Begin at the line that has "You are a computer-use" and stop after the line that has "tap(1064, 263)". Rename "Instruction" to "Task" in those lines and write them out again with everything else unchanged.

* Record list *
_ _ _ _ _ _ _
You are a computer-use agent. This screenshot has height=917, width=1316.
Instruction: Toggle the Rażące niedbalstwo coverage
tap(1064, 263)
_ _ _ _ _ _ _
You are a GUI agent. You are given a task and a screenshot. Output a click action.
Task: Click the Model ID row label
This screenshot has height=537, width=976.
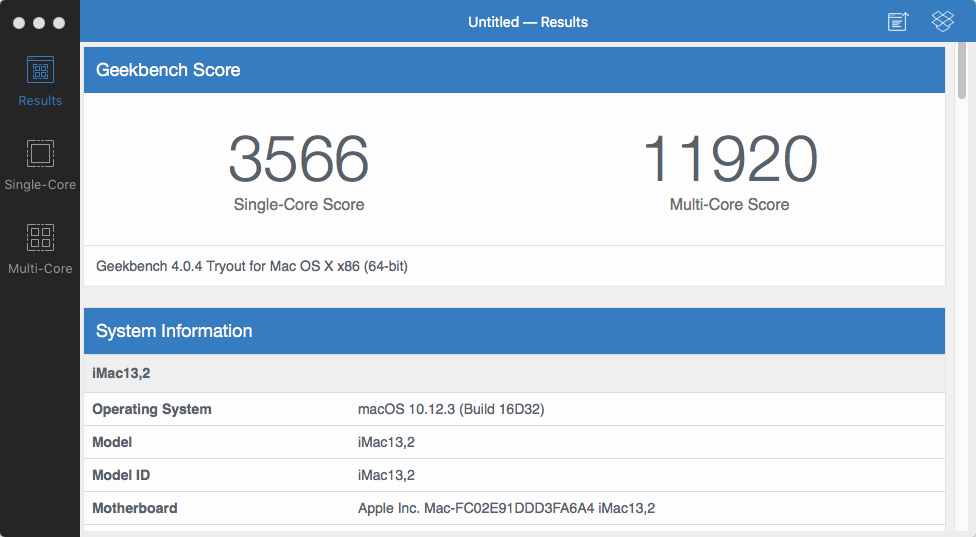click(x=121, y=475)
_ _ _ _ _ _ _
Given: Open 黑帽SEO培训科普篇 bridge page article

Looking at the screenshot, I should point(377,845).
_ _ _ _ _ _ _
* Result for this task *
You are a computer-use agent. This screenshot has height=917, width=1316.
Task: Toggle the Rażące niedbalstwo coverage
tap(1064, 263)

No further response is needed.